England Invaded (1): A Nasty Piece of Work
By Nils Visser
Once upon a time I was searching for information with which to embellish a story on Dover Castle. As I had been blathering on about the castle's defences and crossbows, I wanted to find out more about sieges the castle may have been involved in and quickly stumbled upon the First Baron’s War, an event which witnessed a French invasion of England at the beginning of the thirteenth century. The initial plan had been to allocate about 3,000 words to this event, i.e. a single chapter which would have fit in the scope of that particular series (Archer's Quest). 12,000 words on, and that after severe editing, with no end in sight as of yet, it looked like the First Baron's War was going to hijack the whole Archer's Quest project, hence the current transformation to a serial in it's own right.
Relatively little attention has been paid to the French invasion and its partial success, even though it brought almost half of England under the control of the French Dauphin, Prince Louis, son of King Philip Augustus of France. It’s even been argued that Louis should really figure in the lists of English royalty as King Louis I of England. Which raises the interesting question: Why? Why has the record of Louis I of England been effectively erased?
An even more interesting question is why the English tend to pay so little attention to this particular period. Are they truly so lucky in a rich historical tradition that they can simply ignore a period which produced heroes and villains who would grace the pages of the history books of many other countries? Whose main characters should really be iconic household names? For the sieges of Dover fit into the larger context of a conflict that is truly remarkable for its complex political twists and turns, a range of fascinating good guys and bad guys and memorable martial encounters.

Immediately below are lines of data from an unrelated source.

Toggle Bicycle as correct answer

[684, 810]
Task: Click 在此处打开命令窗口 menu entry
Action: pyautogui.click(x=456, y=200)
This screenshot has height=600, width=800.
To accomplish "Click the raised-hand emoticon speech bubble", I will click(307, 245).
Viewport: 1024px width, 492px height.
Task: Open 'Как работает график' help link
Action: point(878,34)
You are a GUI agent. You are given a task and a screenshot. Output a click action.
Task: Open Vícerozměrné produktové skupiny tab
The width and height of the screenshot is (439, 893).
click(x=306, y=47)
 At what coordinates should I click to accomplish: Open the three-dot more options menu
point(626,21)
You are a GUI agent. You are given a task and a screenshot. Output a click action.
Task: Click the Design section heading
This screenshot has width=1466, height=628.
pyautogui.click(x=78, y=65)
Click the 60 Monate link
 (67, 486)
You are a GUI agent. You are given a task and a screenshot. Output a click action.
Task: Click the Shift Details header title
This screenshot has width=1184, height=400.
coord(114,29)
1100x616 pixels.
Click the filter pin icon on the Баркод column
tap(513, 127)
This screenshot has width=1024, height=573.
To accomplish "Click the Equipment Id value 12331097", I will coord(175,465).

To some extent, this period has recently featured on the Silver Screen, although transformed somewhat to fit into the main narrative of the respective movies. The first film that includes this period is Ridley Scott’s Robin Hood, (2010). Part of the plot involves a charter loosely based on the Magna Carta and the differences between King John and the Barons with regard to the wider recognition of the rights of citizens. Moreover, the film ends with a depiction of the French invasion, albeit that the historical invasion was followed by temporary military occupation rather than immediate repulsion, and actually took place some sixteen years after the date set in the film. The second movie, Ironclad, (2011) covers one of the set-pieces of the First Baron’s War, King John’s siege of Rochester Castle, and features Prince Louis’ invasion force for a brief moment, once again not at the historically correct moment, but suitably dramatic none-the-less.
William Shakespeare wrote a little-known play about King John, called The Life and Death of King John, the last part of which was filmed in 1899(!) by Sir Herbert Beerbohm Tree, and which was also adapted for television in 1951 and 1984 .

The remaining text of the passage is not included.